**DATASET ENTRIES:**
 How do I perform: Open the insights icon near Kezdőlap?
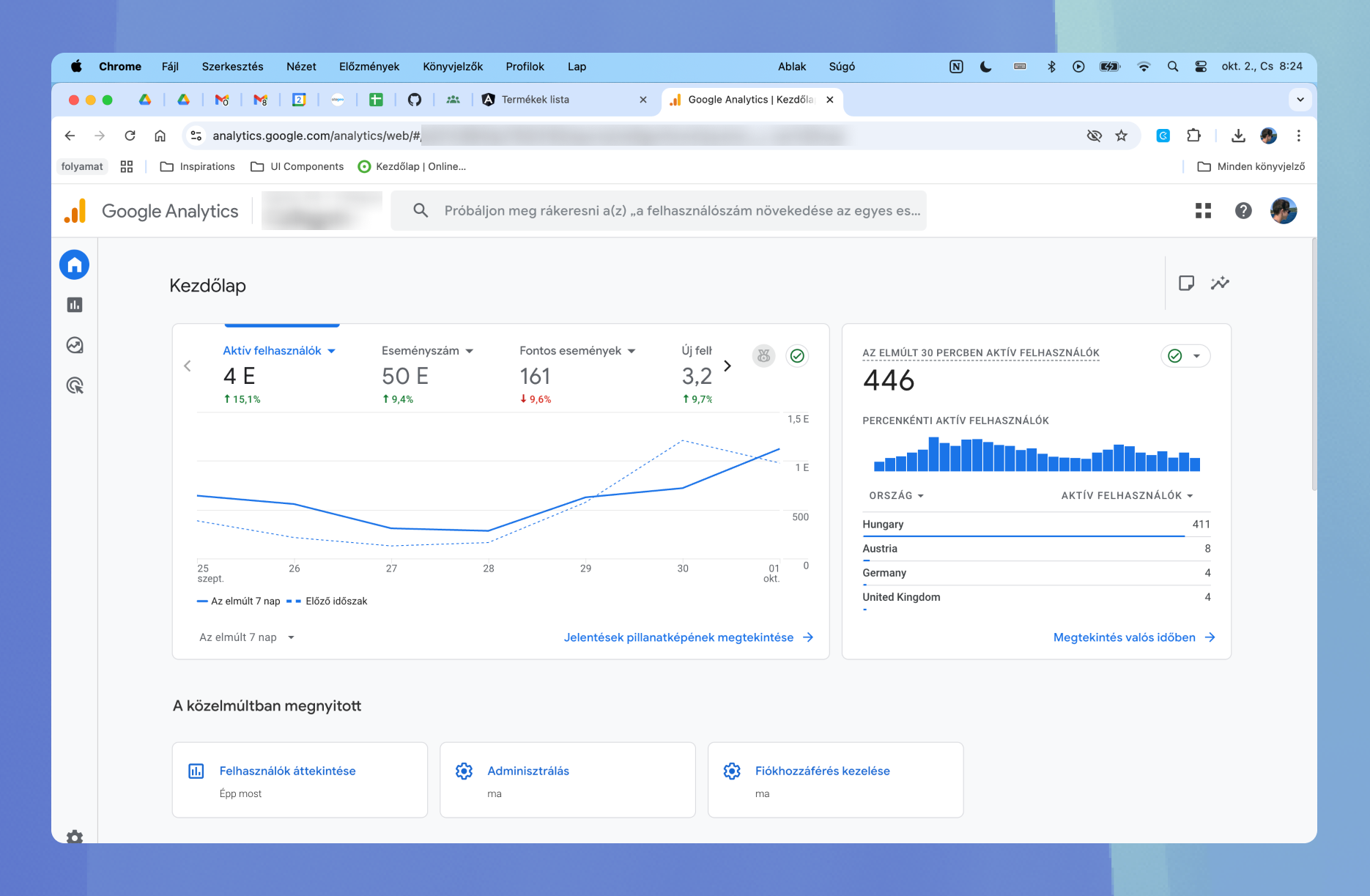pyautogui.click(x=1220, y=283)
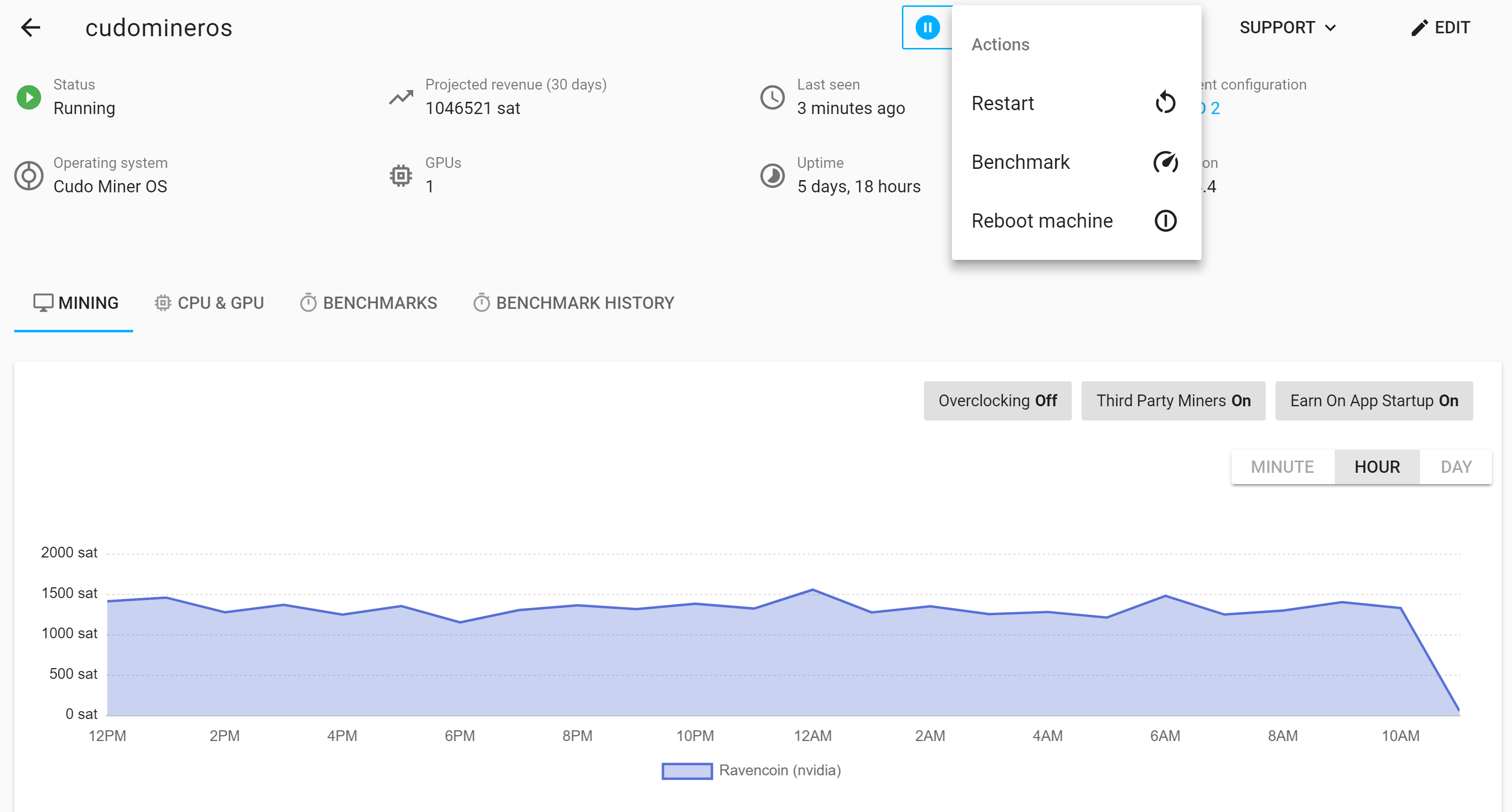The image size is (1512, 812).
Task: Click the green Running status icon
Action: point(29,97)
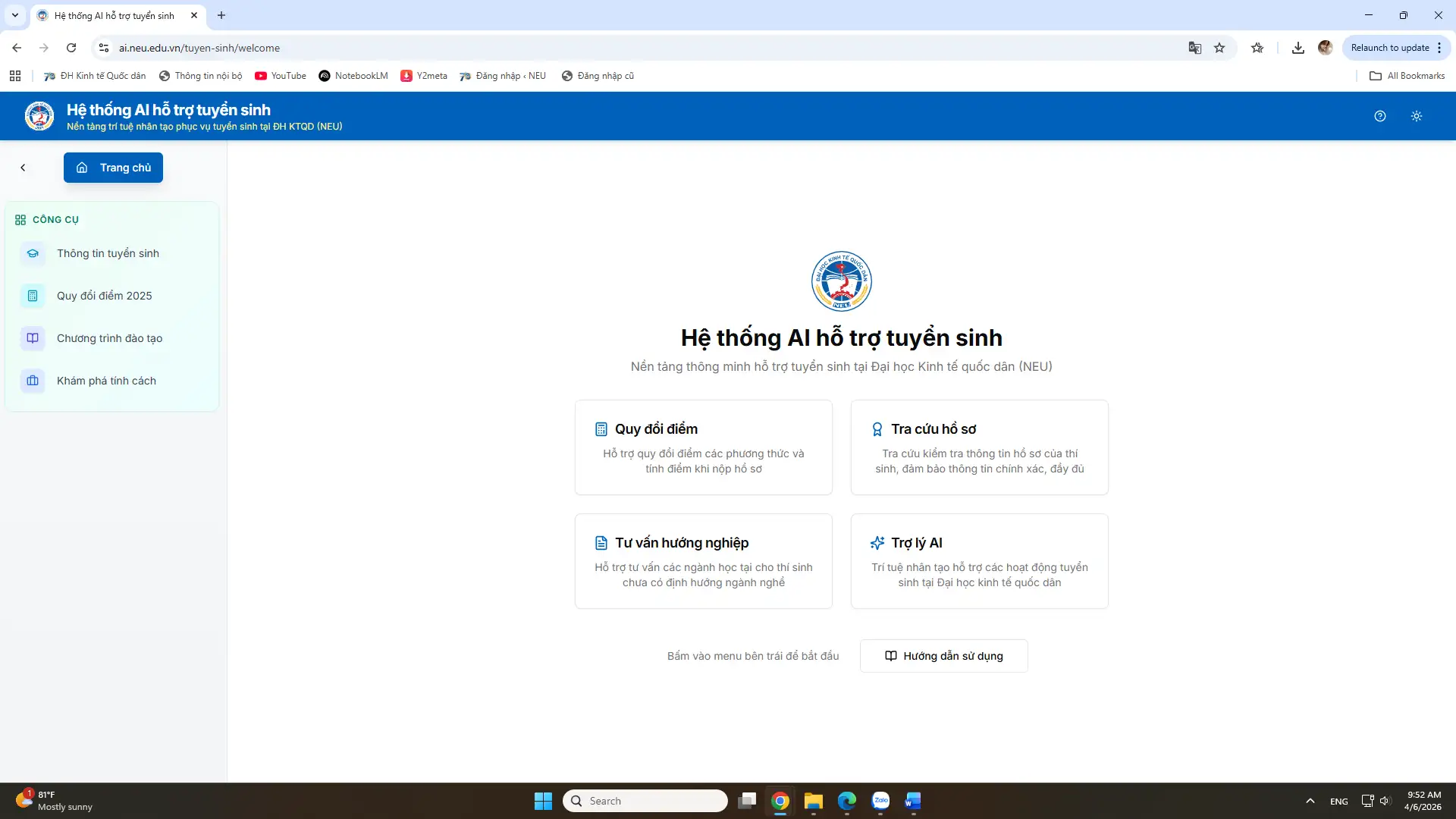The height and width of the screenshot is (819, 1456).
Task: Show hidden system tray icons chevron
Action: pyautogui.click(x=1310, y=801)
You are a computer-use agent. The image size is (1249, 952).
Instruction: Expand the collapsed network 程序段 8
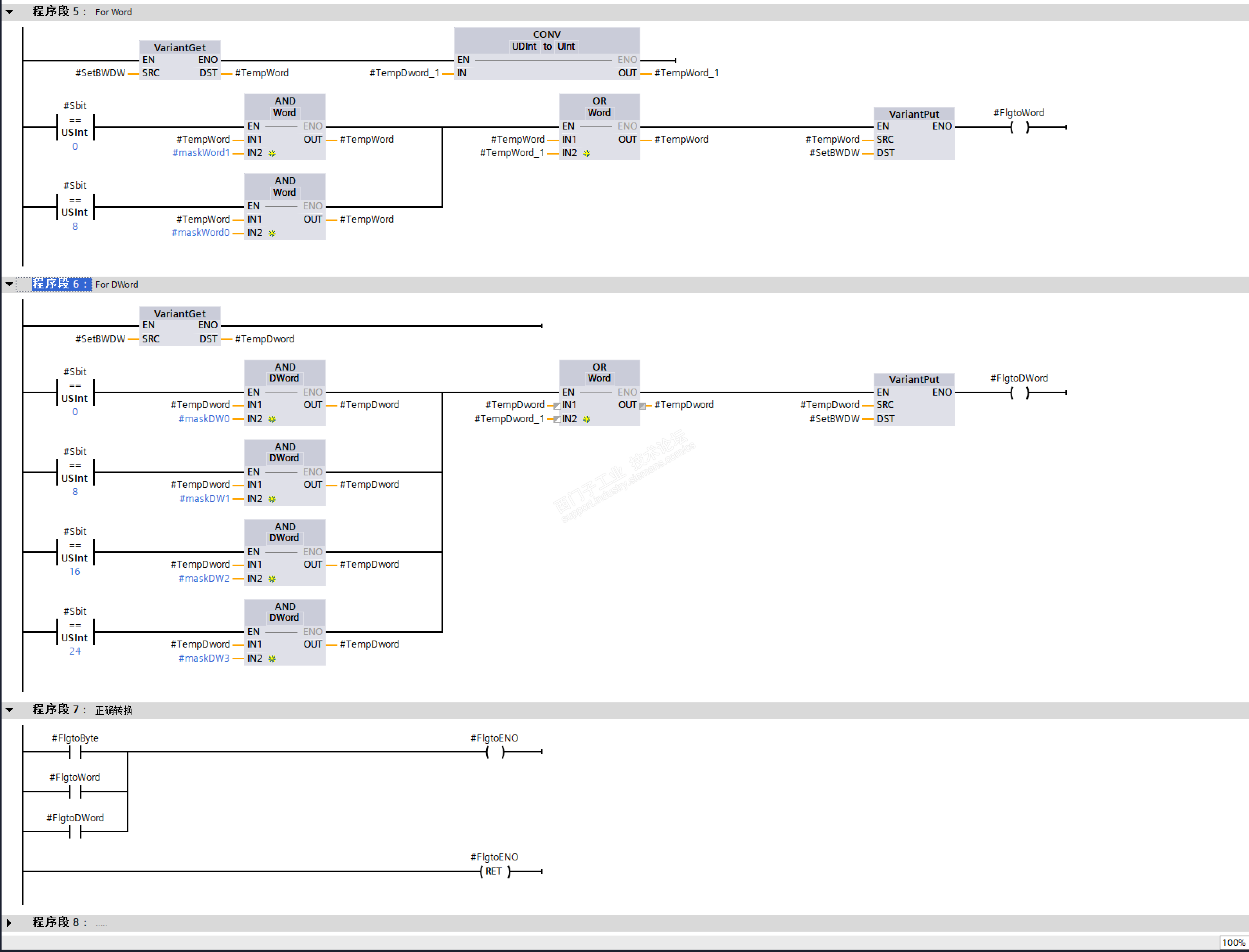pyautogui.click(x=9, y=923)
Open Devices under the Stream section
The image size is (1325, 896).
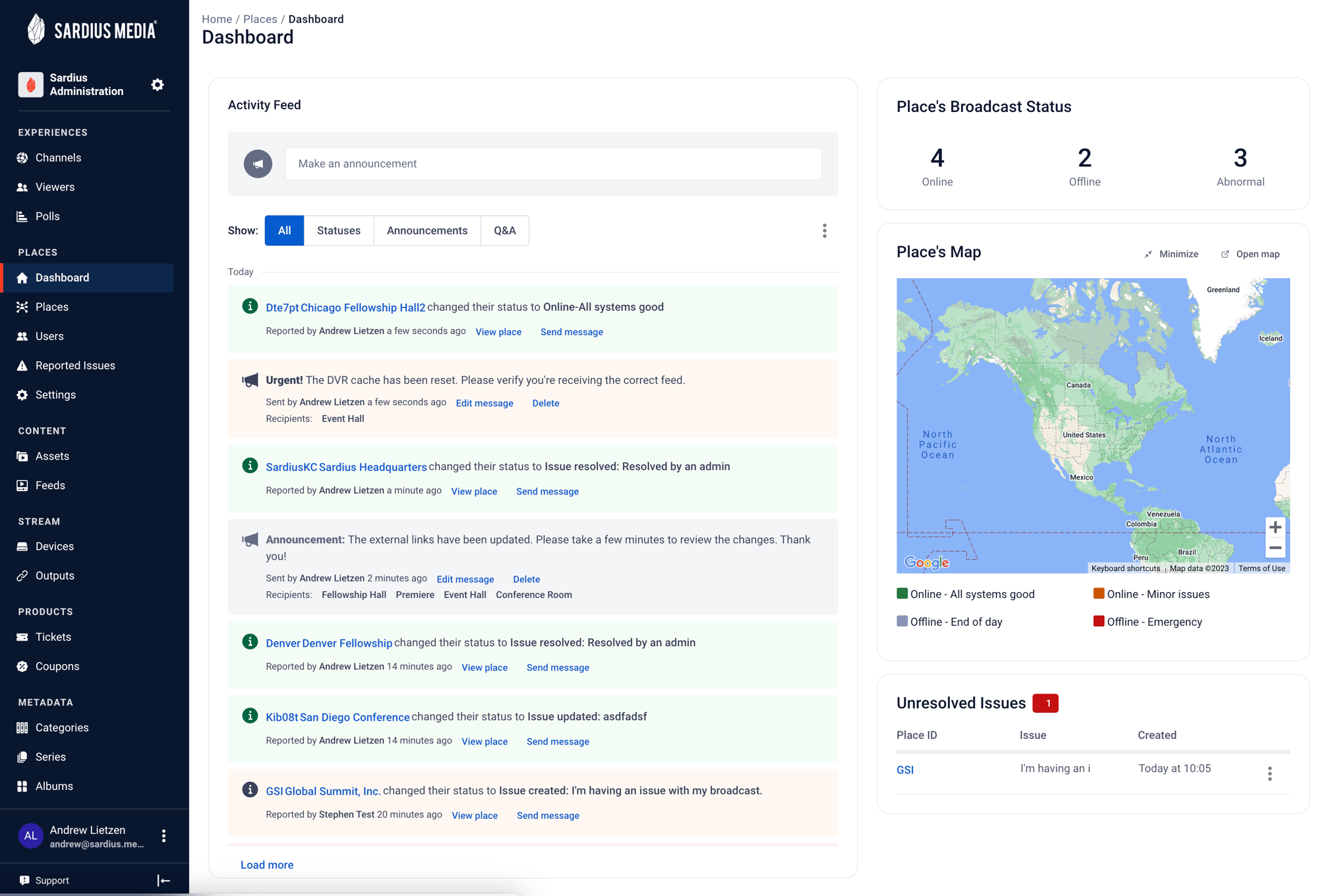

**TASK REQUIREMENTS:**
Each line from the one with "You are a computer-use" through the end of the entries should be reproduced exactly. Leave out the pictures.

**SOLUTION TO THIS EXERCISE:**
You are a computer-use agent. The image size is (1249, 952).
Instruction: Expand the collapsed network 程序段 8
pyautogui.click(x=9, y=923)
Open Devices under the Stream section
The image size is (1325, 896).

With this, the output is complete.